§ Activity: For each entry, return the text exactly and omit any image.

(Saved entries)
#####

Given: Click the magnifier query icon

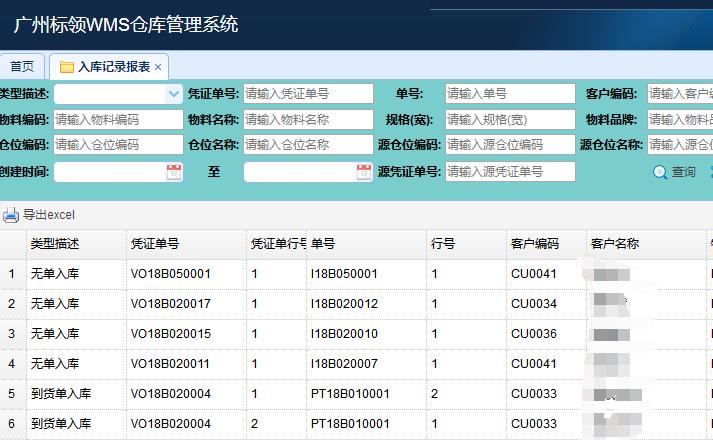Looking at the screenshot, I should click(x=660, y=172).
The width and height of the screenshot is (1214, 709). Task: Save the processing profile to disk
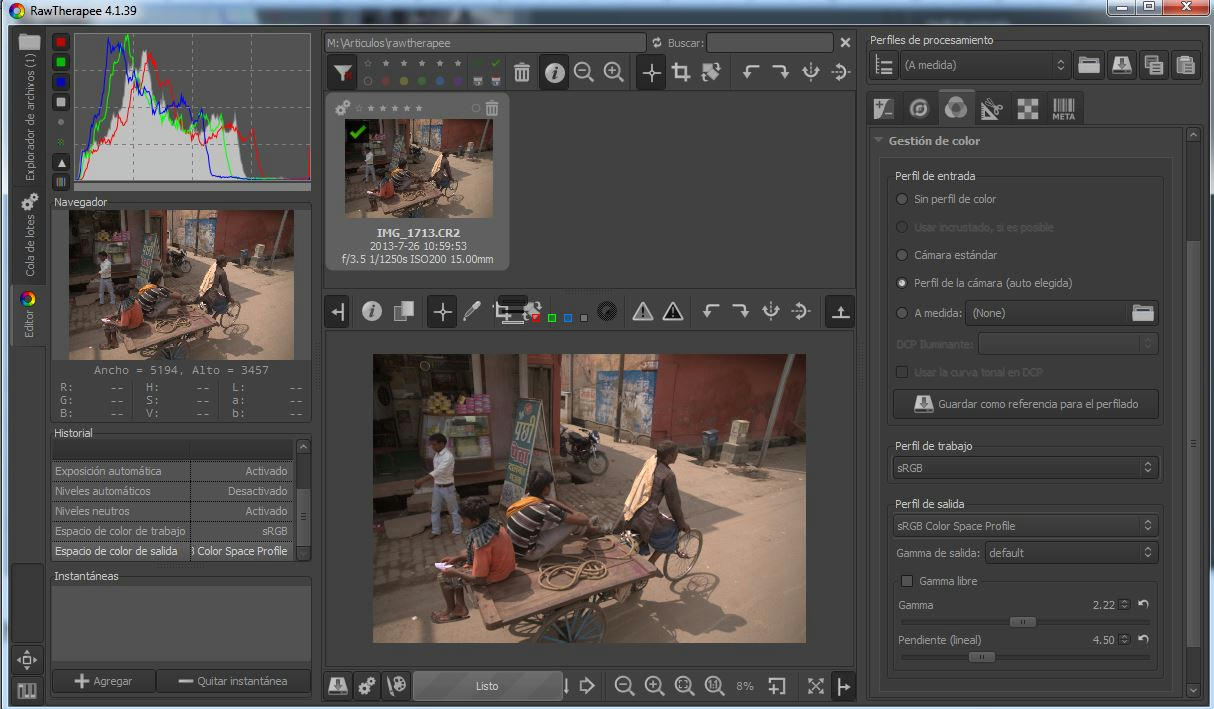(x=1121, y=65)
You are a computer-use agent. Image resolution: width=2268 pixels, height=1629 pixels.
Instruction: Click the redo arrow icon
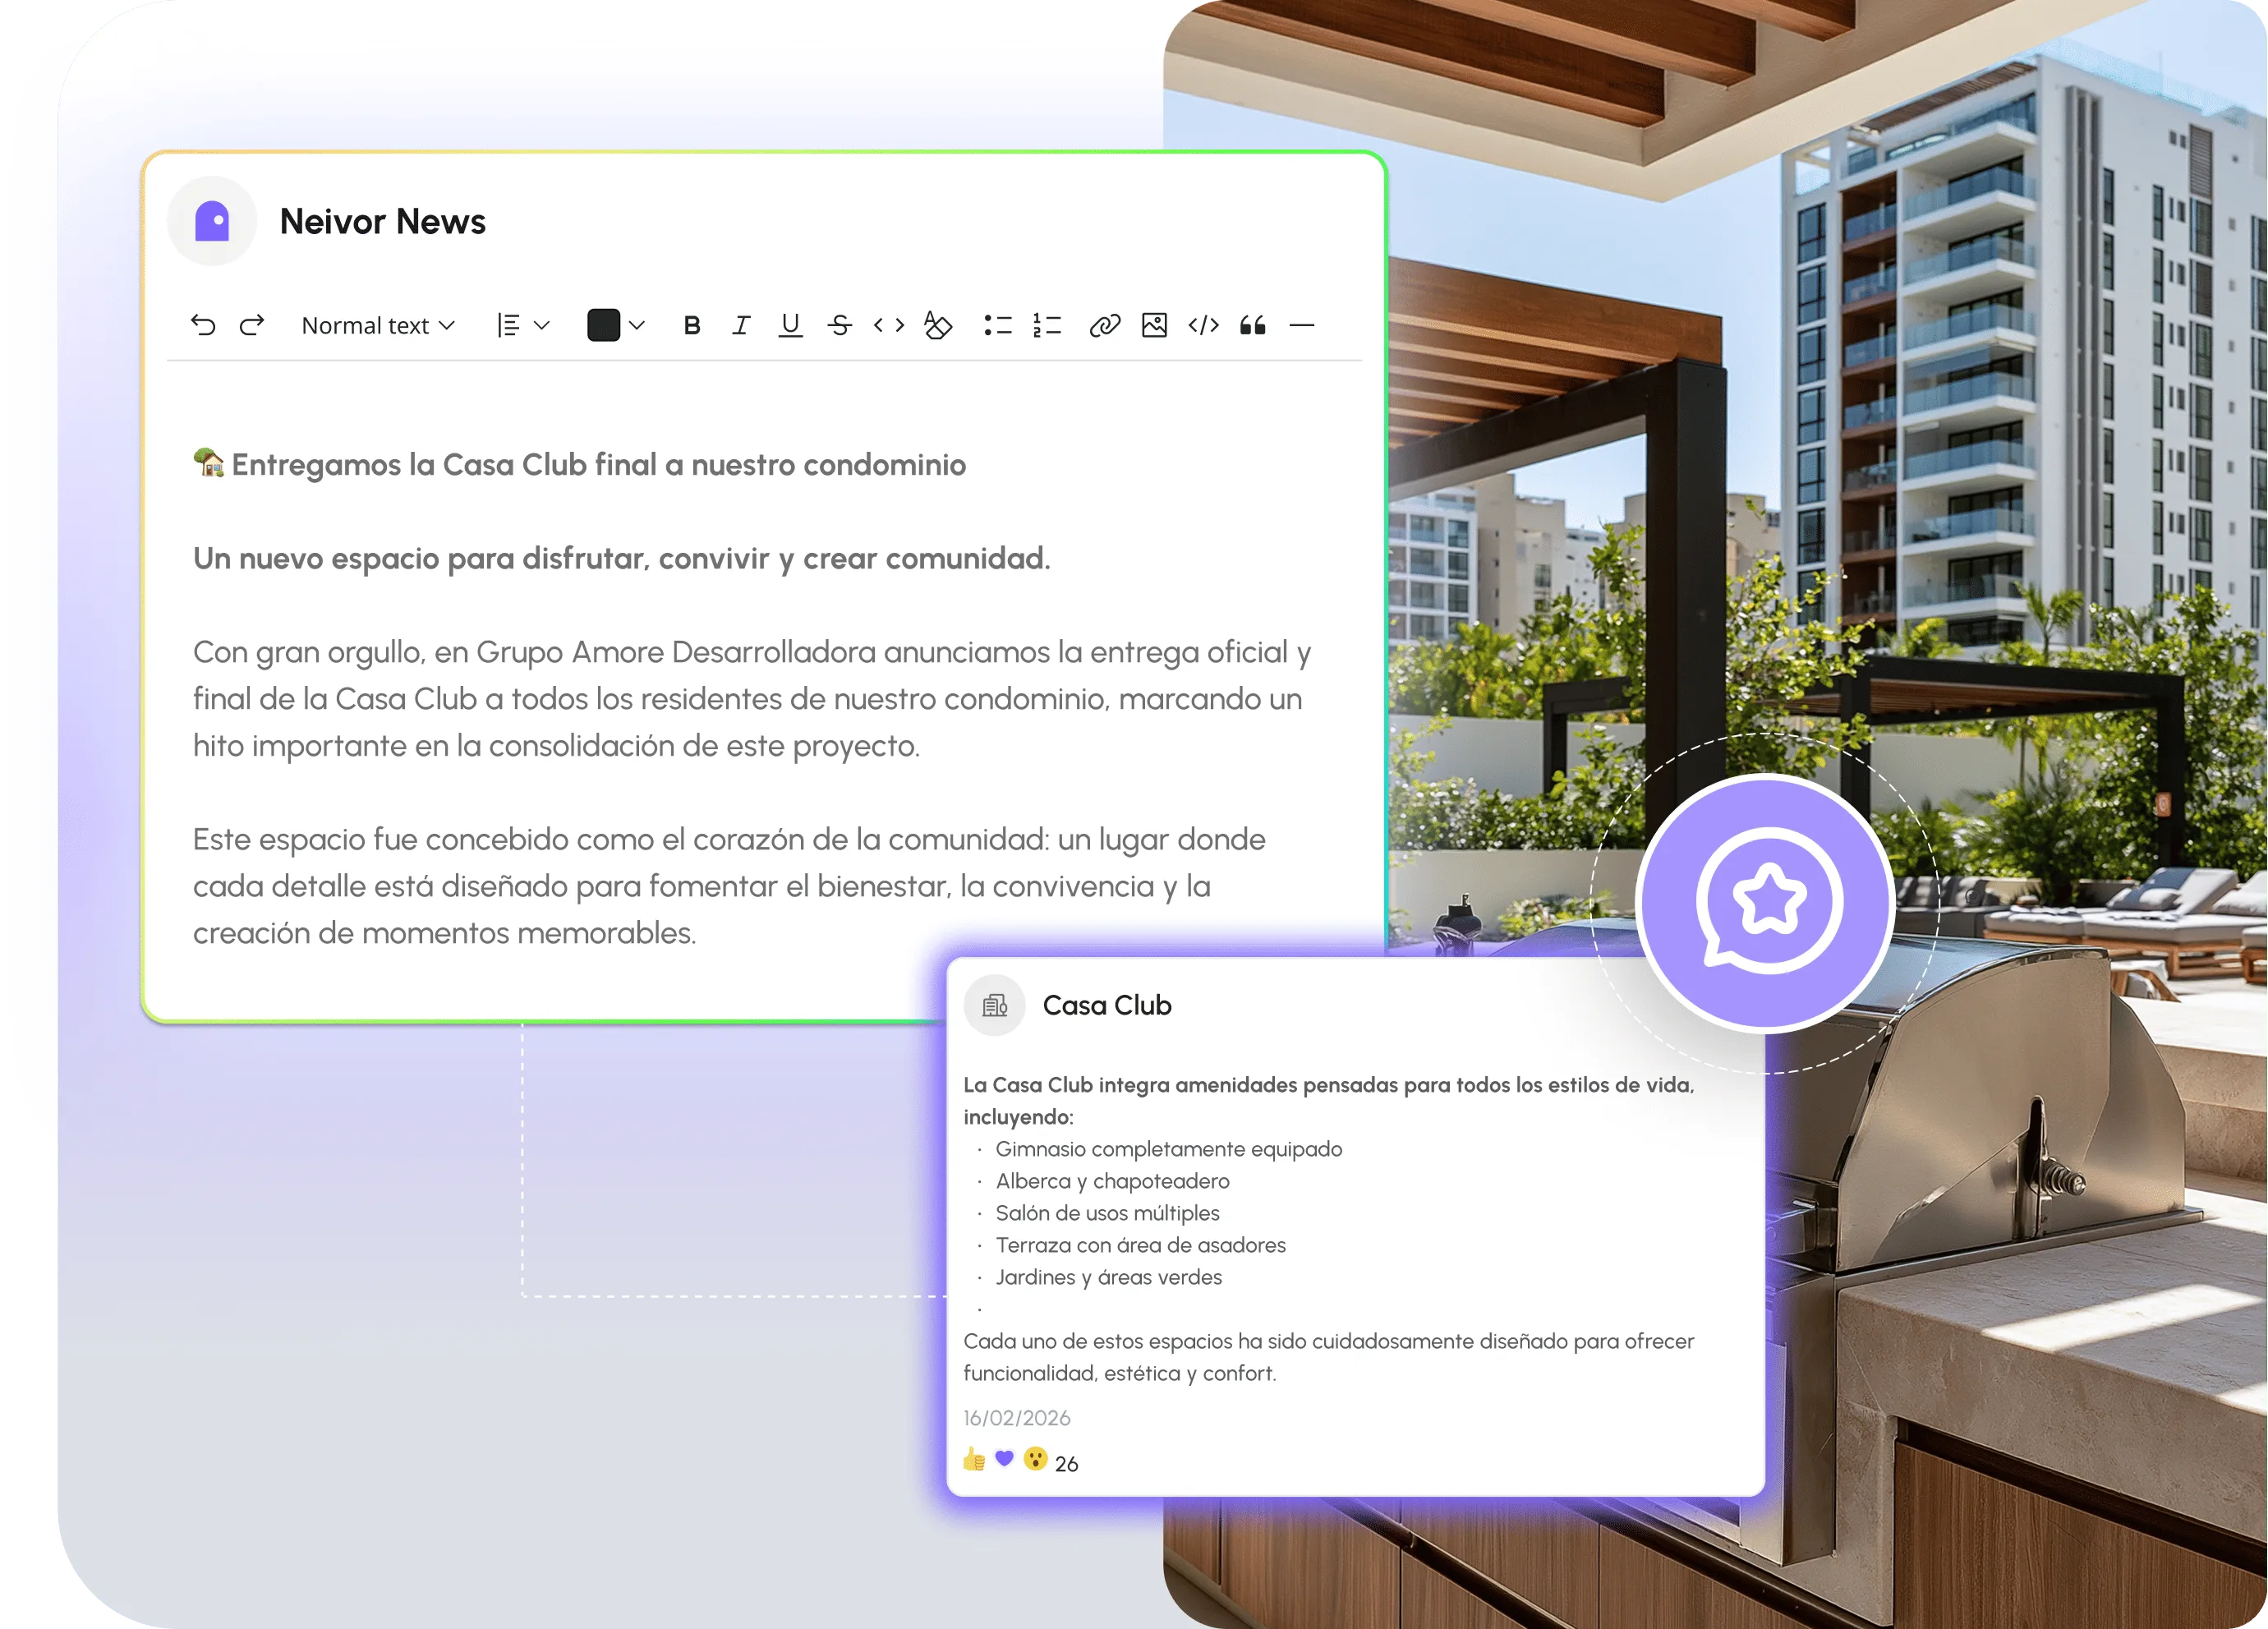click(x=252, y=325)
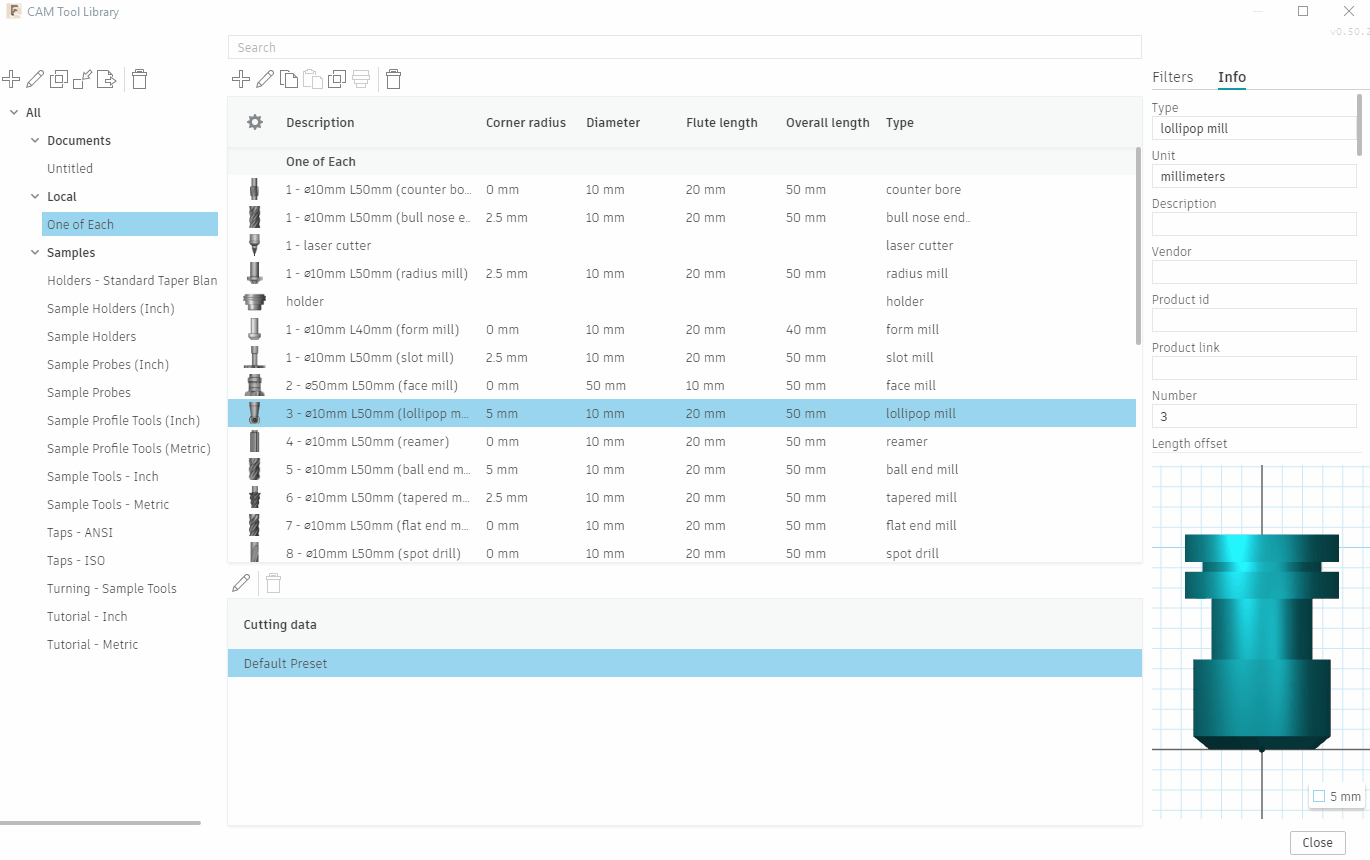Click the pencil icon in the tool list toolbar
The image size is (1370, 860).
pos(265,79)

#####

§ Exercise answer:
Given: Click the magnifier query icon

Looking at the screenshot, I should click(x=660, y=172).
The width and height of the screenshot is (1214, 709). Task: Save the processing profile to disk
(x=1121, y=65)
You are a computer-use agent. Image resolution: width=2268 pixels, height=1629 pixels.
Instruction: Click the redo arrow icon
click(x=252, y=325)
Click the pencil icon in the tool list toolbar
The image size is (1370, 860).
pos(265,79)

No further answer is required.